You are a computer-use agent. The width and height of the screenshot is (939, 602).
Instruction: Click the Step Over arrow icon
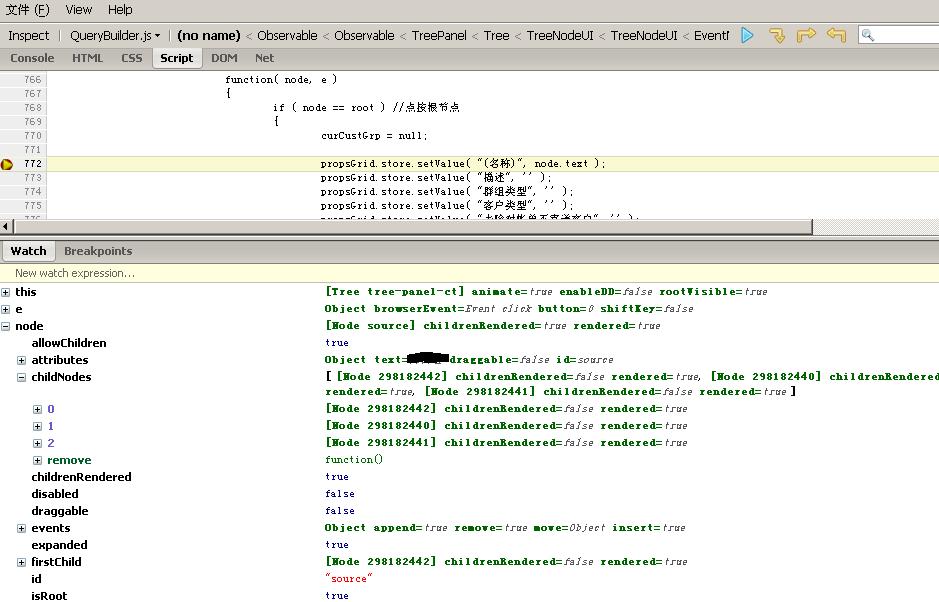coord(806,35)
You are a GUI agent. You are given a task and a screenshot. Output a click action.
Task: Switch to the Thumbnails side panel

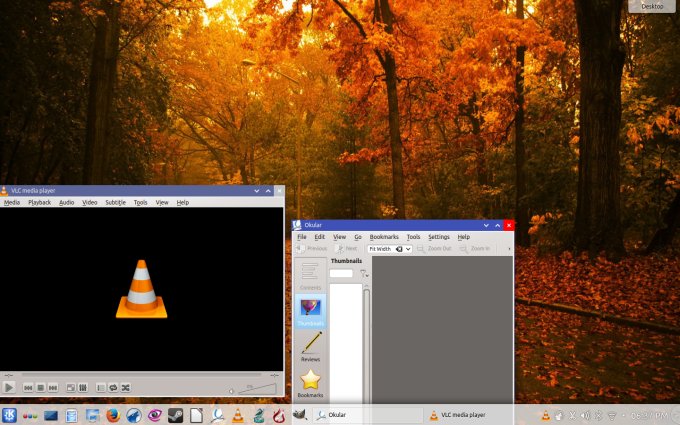coord(311,311)
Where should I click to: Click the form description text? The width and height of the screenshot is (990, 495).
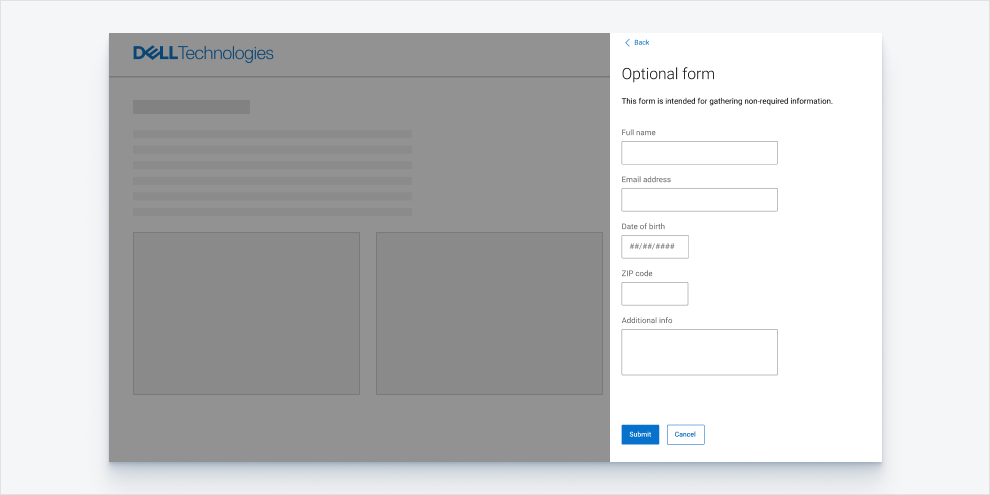click(727, 101)
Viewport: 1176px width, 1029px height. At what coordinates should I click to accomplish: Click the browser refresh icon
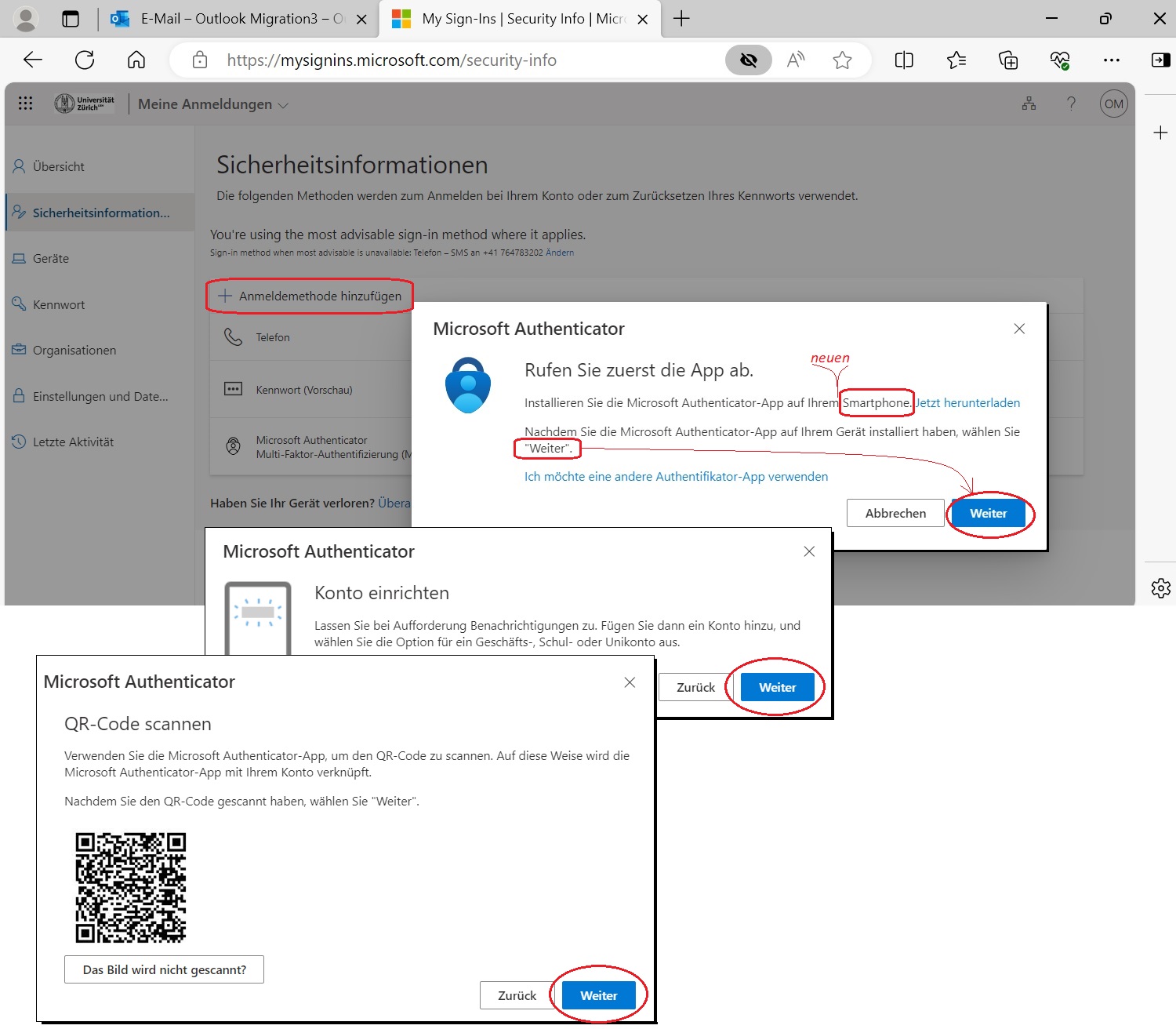85,60
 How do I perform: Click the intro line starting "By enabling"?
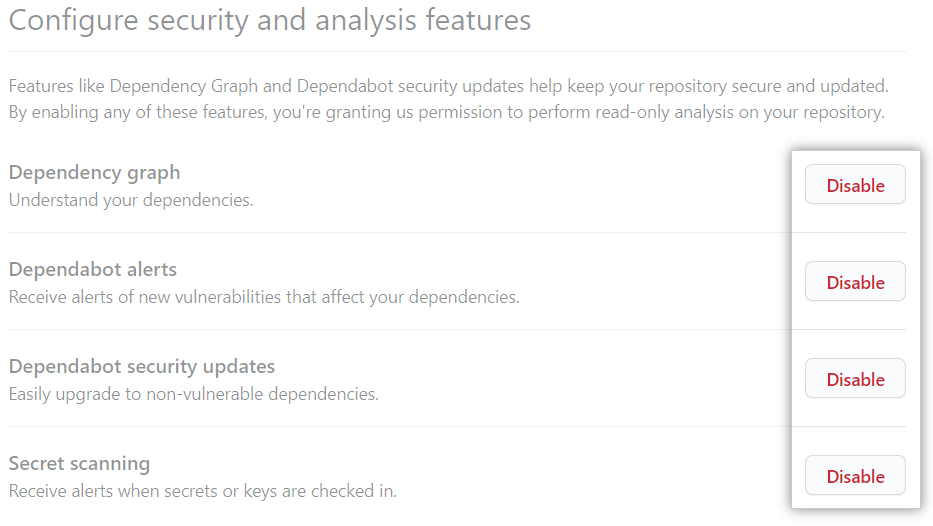(446, 112)
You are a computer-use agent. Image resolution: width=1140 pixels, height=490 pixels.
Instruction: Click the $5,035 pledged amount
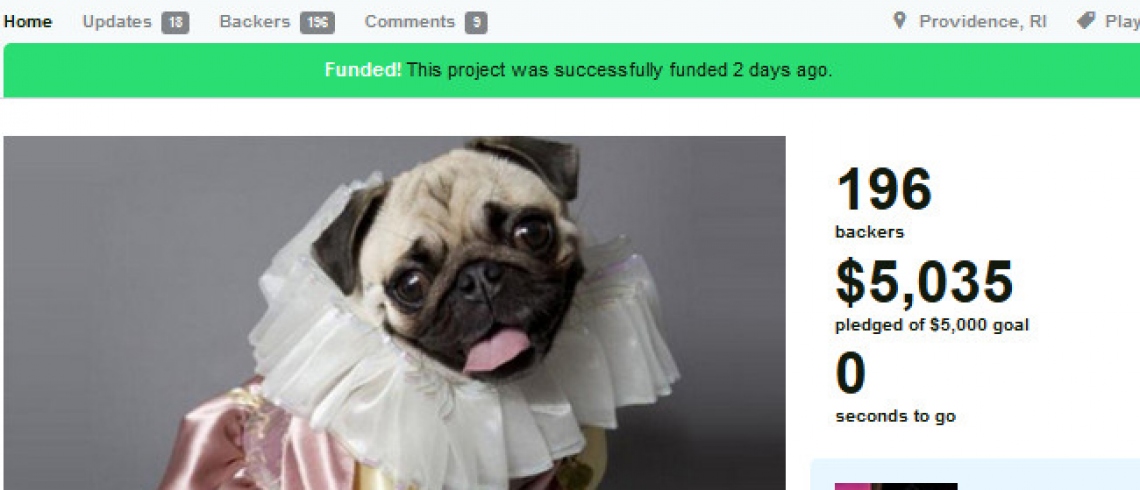924,282
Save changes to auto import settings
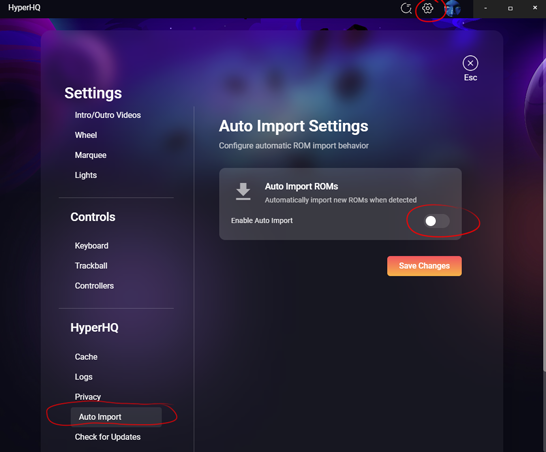 click(424, 266)
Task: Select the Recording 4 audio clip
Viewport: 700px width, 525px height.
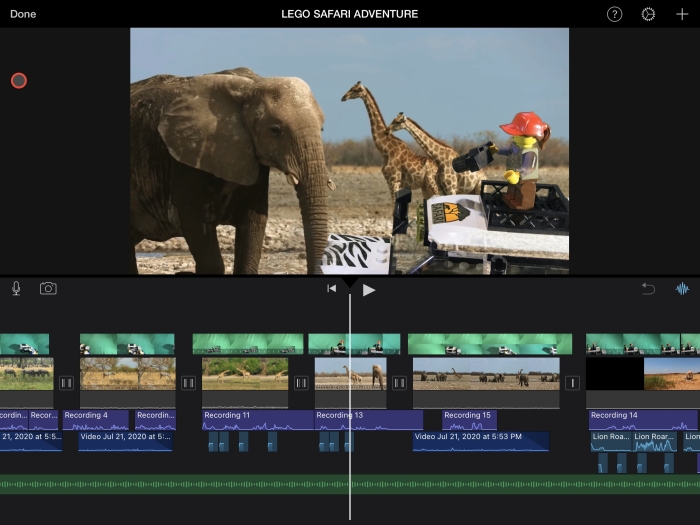Action: click(95, 419)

Work instruction ->
What is needed is a word-for-word restatement of the entries, minus any pictures.

Answer to the problem ->
You are a computer-use agent. The width and height of the screenshot is (939, 602).
Instruction: Click the Step Over arrow icon
coord(806,35)
You are a GUI agent. You are given a task and a screenshot. Output a click action.
Task: Switch to the Thumbnails side panel

coord(311,311)
Where should I click to: Click the form description text? The width and height of the screenshot is (990, 495).
click(727, 101)
Viewport: 1176px width, 1029px height. At what coordinates should I click to accomplish: Click the browser refresh icon
85,60
 How do I perform: Click the intro line starting "By enabling"?
(446, 112)
You are a computer-use agent. Image resolution: width=1140 pixels, height=490 pixels.
Instruction: Click the $5,035 pledged amount
924,282
Save changes to auto import settings
 click(424, 266)
Task: Select the Recording 4 audio clip
Viewport: 700px width, 525px height.
Action: click(95, 419)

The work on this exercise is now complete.